_Study material_

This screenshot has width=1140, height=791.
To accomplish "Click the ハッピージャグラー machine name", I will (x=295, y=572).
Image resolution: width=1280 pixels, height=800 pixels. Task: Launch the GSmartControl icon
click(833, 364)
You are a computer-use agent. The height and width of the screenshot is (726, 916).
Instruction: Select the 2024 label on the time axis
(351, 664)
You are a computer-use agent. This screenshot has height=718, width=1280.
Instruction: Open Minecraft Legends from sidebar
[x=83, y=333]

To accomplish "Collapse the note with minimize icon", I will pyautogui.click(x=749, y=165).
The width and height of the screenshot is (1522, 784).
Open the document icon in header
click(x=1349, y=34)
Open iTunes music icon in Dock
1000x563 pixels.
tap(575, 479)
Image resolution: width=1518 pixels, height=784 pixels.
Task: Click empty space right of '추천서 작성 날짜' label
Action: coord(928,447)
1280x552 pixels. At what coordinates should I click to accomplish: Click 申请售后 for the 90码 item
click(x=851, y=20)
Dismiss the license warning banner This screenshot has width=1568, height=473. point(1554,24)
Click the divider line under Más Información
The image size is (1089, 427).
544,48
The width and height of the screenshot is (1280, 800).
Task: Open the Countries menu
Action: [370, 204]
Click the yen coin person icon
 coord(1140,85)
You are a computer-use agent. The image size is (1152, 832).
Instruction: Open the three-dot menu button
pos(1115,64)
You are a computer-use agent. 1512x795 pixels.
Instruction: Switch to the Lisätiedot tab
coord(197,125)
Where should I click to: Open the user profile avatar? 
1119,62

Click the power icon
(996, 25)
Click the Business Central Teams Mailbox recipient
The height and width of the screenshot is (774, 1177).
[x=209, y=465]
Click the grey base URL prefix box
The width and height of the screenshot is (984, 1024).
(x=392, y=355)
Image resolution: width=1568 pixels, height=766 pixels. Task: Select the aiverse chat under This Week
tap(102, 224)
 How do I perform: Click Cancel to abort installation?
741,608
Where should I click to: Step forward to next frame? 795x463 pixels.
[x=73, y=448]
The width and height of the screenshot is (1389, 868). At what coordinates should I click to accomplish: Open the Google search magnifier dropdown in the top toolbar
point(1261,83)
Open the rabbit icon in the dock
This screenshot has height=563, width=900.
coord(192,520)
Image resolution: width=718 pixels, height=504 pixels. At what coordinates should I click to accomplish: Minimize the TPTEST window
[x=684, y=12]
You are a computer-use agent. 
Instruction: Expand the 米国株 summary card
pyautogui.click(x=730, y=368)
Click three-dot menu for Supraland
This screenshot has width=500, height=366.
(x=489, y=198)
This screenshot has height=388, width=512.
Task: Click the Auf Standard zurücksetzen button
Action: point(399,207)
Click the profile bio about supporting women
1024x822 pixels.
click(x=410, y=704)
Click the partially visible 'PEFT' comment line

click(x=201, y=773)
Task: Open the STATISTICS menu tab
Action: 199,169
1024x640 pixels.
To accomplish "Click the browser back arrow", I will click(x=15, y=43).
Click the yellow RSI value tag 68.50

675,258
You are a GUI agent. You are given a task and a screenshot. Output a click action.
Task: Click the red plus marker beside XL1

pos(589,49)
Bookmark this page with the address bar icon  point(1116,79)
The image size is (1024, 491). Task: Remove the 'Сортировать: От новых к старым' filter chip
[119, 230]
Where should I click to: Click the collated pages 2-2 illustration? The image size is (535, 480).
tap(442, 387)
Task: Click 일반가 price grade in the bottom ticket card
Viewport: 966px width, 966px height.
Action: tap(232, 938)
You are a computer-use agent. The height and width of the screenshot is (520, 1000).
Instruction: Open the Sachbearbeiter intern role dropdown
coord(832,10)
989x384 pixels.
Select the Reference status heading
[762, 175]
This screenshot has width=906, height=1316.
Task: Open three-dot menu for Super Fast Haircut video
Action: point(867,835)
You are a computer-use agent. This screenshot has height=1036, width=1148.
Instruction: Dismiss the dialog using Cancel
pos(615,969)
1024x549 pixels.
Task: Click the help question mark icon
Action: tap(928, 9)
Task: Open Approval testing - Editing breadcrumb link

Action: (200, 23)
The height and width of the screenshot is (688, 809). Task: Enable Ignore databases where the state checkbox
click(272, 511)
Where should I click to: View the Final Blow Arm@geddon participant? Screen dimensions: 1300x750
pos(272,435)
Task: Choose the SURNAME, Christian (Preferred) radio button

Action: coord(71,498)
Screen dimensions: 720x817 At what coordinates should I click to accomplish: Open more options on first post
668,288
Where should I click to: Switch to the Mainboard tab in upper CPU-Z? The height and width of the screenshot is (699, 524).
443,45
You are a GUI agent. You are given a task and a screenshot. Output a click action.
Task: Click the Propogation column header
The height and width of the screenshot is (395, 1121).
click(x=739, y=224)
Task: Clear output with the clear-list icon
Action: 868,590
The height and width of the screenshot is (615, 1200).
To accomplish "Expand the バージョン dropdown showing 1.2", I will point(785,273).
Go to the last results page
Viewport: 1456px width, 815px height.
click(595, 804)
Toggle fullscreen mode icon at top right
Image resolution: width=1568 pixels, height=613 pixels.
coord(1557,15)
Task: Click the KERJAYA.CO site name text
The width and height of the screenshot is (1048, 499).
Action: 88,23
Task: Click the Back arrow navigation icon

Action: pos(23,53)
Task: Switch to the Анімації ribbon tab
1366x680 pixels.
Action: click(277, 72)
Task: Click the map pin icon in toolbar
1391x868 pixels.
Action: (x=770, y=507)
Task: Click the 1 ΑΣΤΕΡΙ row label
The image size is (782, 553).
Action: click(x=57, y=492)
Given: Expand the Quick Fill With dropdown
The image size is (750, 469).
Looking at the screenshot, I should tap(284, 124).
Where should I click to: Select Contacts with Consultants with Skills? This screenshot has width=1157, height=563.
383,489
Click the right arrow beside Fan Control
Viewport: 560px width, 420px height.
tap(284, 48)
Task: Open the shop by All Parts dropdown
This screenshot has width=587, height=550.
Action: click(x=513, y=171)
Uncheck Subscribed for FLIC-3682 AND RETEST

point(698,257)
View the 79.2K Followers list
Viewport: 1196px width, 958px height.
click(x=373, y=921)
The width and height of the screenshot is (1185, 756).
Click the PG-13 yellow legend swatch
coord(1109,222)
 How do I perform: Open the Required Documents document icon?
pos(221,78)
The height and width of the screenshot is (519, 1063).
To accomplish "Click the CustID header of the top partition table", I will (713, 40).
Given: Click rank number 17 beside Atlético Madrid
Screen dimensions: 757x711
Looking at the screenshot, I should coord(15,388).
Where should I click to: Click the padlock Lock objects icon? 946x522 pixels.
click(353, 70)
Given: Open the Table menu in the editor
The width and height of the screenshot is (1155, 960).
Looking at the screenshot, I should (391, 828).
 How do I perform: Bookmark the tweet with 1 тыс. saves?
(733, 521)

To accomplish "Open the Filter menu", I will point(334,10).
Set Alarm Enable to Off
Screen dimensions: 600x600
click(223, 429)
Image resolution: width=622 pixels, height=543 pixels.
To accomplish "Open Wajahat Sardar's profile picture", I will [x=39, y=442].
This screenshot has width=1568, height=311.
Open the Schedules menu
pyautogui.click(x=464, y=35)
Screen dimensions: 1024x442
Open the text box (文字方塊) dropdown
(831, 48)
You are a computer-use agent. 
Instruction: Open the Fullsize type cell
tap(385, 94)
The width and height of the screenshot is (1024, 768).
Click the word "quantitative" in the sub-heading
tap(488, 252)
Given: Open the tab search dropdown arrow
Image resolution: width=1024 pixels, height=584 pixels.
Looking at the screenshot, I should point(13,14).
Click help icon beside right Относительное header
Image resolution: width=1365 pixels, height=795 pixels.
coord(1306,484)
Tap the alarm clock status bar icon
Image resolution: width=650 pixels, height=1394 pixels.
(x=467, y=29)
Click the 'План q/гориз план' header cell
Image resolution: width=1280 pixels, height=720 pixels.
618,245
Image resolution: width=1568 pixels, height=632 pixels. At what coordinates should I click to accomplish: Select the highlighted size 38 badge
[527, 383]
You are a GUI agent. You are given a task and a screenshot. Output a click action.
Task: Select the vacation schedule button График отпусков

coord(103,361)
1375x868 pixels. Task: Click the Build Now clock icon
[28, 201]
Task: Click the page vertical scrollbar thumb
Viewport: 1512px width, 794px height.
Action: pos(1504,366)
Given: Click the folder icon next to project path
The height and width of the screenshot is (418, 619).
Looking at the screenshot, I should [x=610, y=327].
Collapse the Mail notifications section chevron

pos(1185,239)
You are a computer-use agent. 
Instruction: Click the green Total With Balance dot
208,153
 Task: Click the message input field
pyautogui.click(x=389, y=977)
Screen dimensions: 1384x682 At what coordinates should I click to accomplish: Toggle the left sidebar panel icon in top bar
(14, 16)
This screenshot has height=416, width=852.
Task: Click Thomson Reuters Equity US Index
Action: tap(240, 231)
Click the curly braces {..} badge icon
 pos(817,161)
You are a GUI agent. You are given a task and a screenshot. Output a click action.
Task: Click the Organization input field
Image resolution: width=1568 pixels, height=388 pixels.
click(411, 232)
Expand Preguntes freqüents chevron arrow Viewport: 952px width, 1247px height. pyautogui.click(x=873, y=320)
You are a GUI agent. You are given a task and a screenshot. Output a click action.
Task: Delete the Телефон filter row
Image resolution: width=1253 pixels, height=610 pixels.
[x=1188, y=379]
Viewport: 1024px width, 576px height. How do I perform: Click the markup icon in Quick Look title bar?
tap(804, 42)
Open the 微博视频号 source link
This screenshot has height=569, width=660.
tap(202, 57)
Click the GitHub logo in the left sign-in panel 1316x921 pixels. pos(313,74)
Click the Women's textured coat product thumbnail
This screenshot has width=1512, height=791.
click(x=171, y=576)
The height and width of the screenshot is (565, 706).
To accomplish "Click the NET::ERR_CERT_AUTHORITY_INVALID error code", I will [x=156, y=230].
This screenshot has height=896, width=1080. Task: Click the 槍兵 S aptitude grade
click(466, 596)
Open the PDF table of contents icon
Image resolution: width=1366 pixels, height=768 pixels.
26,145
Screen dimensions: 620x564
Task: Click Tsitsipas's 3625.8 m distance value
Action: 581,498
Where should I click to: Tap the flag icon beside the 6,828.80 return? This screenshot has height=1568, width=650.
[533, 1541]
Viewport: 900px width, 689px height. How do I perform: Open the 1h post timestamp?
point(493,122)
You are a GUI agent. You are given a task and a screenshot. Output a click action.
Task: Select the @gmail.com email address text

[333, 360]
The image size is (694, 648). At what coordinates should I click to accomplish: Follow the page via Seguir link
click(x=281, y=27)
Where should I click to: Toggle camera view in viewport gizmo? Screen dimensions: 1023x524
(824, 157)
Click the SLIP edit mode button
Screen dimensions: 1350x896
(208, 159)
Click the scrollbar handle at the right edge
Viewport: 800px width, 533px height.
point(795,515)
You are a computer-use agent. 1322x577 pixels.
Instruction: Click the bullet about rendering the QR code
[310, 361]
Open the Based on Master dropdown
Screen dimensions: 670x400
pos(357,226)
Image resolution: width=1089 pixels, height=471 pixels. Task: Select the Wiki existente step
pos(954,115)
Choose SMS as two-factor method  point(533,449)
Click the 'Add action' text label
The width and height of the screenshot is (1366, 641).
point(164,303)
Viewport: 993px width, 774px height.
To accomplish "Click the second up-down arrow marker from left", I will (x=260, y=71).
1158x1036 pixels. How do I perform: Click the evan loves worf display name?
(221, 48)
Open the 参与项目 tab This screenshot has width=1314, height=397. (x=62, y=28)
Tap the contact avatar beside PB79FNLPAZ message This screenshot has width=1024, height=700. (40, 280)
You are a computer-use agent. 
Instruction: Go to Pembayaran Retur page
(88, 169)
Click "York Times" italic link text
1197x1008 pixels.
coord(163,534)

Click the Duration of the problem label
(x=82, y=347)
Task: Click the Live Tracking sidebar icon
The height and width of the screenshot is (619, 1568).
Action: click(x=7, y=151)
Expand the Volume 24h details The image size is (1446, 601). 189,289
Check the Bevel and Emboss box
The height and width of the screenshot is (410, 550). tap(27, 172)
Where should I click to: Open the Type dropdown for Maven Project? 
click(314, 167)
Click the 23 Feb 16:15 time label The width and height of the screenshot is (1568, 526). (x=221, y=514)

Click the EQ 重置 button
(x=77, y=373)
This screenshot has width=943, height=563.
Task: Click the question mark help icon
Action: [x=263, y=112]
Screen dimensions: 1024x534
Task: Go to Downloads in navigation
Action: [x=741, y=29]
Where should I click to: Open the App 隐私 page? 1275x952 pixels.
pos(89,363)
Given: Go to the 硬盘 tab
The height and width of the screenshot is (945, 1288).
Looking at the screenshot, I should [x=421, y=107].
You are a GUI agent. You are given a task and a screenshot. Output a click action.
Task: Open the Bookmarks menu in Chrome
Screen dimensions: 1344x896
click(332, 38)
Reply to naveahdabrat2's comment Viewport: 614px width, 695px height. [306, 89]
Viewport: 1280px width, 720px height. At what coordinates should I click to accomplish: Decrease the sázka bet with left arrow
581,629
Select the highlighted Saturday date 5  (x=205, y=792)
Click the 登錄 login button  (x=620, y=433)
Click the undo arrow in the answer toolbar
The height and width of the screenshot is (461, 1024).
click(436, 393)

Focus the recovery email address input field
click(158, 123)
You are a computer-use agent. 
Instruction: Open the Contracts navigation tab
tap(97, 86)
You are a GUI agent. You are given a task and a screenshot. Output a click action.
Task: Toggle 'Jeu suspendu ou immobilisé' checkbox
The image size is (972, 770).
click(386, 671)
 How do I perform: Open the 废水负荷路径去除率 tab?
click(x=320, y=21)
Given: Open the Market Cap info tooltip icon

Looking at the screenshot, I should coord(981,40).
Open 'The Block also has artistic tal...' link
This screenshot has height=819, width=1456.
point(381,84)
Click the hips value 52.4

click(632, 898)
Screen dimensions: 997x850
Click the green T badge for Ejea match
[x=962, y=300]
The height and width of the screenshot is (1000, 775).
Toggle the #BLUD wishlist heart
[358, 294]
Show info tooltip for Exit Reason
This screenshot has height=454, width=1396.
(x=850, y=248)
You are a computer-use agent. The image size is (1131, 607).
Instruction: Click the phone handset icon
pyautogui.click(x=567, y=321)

_Task brief_
Look back at the data above. Transcribe exactly the lines starting at the line that contains "Task: Choose the" and ending at the line that contains "Task: Click the Propogation column header".

_Your response_
Task: Choose the SURNAME, Christian (Preferred) radio button

Action: coord(71,498)
Screen dimensions: 720x817 At what coordinates should I click to accomplish: Open more options on first post
668,288
Where should I click to: Switch to the Mainboard tab in upper CPU-Z? The height and width of the screenshot is (699, 524).
443,45
You are a GUI agent. You are given a task and a screenshot. Output a click action.
Task: Click the Propogation column header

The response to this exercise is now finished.